In his nearly 16 years at the bank, he said, "I made about $100 million in loans ... and I was expecting to collect 100 percent." He said the Solaroli loan was "an abject failure by any measure," and that he has since asked himself why he engineered the complicated plan to buy out the loan rather than "take the easy route" and let the bank charge it off as a bad loan.

The bank pursued Solaroli in a civil lawsuit in Florida, and he eventually pleaded guilty to a money laundering charge for which he is serving time in a federal prison.

Rickenbach apologized to his former co-workers and the nonbanking members of the bank's holding company, saying, "my actions further complicated their responsibilities" after banking regulators removed Stuart from the helm of the bank in 2012.

Federal prosecutors later discovered that Stuart had been using funds from the bank for his personal use, but he died in March 2013, before he could be prosecuted.

Stuart's actions were described in detail at the October trial by former Chief Financial Officer Tom Monroe Whitehead, who testified under an immunity agreement that he used his position to rubber-stamp Stuart's activities.
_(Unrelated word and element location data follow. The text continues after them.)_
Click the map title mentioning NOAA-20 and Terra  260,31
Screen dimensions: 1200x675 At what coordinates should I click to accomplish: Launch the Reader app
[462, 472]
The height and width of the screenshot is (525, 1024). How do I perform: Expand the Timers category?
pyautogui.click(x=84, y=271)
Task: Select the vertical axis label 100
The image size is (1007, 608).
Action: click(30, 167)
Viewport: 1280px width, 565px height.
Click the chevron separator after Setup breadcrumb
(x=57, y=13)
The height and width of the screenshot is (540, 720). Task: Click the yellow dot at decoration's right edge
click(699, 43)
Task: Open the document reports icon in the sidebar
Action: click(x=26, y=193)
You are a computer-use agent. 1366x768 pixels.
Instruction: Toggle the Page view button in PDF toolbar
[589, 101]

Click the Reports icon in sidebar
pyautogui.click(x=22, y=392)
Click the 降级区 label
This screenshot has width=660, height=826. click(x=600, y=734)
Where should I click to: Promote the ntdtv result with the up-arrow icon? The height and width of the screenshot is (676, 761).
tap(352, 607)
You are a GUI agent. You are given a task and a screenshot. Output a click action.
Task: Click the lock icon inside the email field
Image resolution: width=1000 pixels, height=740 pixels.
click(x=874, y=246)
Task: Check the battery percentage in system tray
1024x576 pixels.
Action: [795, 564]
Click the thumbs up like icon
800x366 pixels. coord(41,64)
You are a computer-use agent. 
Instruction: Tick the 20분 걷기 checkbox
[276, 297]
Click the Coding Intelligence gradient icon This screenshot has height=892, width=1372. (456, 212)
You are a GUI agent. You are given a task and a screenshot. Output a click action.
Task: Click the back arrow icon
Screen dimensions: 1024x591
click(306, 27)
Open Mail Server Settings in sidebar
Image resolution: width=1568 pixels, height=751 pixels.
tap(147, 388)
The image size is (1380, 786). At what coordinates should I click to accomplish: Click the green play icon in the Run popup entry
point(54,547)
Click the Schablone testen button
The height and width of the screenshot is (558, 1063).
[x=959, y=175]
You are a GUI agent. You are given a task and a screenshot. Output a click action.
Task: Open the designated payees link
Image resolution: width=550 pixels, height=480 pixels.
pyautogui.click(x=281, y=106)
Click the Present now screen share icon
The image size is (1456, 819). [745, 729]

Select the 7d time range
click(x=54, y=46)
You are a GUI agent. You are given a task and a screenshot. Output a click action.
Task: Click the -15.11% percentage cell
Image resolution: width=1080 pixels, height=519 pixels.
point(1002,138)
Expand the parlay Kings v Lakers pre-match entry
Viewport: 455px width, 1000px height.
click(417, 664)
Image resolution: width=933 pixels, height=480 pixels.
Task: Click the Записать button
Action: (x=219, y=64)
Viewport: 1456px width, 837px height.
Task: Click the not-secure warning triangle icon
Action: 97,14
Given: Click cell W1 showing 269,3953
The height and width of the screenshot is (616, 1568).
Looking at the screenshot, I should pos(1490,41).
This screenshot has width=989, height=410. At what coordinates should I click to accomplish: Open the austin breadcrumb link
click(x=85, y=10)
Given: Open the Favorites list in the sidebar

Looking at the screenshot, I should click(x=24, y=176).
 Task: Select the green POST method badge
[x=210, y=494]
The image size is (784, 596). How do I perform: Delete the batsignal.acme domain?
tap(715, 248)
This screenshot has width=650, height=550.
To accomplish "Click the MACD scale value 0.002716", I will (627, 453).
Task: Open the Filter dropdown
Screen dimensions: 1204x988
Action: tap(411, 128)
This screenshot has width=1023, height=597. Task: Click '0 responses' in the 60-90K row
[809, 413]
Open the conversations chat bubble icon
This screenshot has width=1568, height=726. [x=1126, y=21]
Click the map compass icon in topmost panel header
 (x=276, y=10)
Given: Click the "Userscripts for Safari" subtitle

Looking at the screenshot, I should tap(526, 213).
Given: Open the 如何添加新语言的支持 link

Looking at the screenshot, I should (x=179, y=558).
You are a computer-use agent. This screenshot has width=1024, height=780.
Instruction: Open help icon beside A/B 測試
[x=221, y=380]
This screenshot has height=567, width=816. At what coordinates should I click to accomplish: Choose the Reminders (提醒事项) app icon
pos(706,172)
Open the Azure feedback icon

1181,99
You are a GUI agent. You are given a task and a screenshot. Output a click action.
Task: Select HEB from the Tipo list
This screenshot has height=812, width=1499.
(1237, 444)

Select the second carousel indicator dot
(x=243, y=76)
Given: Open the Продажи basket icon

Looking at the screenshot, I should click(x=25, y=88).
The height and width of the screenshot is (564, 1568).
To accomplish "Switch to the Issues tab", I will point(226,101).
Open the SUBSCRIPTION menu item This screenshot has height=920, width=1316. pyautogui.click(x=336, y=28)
The allegations were also described in a forfeiture complaint that the government filed in 2013 against Stuart's estate to seize about $18 million in assets.

Rickenbach thanked friends and supporters "who have helped me and my family get through this for the last four years" and noted that the effort to reverse the bad loan had destroyed his career as a banker, cost him expected retirement benefits and caused pain for his two children and his wife of nearly 24 years, Becky.

Citing the publicity that the One Bank cases have generated, James told the judge, "The banking community in the Eastern District of Arkansas and elsewhere has certainly acknowledged this prosecution and has acknowledged there will be consequences" for violating banking regulations.